Moi bliscy wiedzą, że książki, to prezenty, które sprawiają mi ogromną przyjemność, a z dedykacją od autora, zwielokrotniają ją. I tak zdarzyło się niedawno.

“Człowiek z bursztynu” Sylwii Winnik i Tomasza Ołdziejewskiego, to opowieść o pasji autora, która stała się jego pracą i życiowym spełnieniem. Książkę czyta się jednym tchem i nie sposób oderwać się nawet na chwilę. To opowiadanie o całym procesie powstawania dzieł sztuki z bursztynu począwszy od pozyskiwania go, kształtowania w rzeźbę, aż do sukcesu w biciu rekordu Guinnessa (Titanic, Latarnia Morska w Helu).

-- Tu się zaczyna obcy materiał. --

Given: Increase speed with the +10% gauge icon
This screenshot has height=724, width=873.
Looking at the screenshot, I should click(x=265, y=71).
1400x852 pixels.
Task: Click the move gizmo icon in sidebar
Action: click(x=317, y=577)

Artysta tworzy bursztynowe dzieła o wadze nawet do kilkudziesięciu kilogramów. Statki, samochody, mapy, zegary, szkatuły, obiekty architektoniczne. Biżuteria przy tym to już tylko drobiazg, aczkolwiek też artystyczne wyroby. Tomasz Ołdziejewski, to niezwykle zdolny rzeźbiarz. Bursztyniarz, bursztynnik o ogromnych zdolnościach, który swoje życie oddał sztuce. Każdy, kto cokolwiek tworzy potrafi poczuć to, co jest sensem istnienia dla artysty, dlatego czytając wchodzi się jak gdyby w jego skórę; szukając nocami bursztynów na plaży, marznąć i moknąć w deszczu, odczuwając radość z powstania każdego elementu rzeźby. Tak, tak rodzi sie sztuka. Można nie spać, nie jeść, a być nasyconym pracą przy tworzeniu.
Bardzo polecam tę książkę pełną emocji, piękna, tajemnic Natury, opowieści o przyjaźni i współpracy.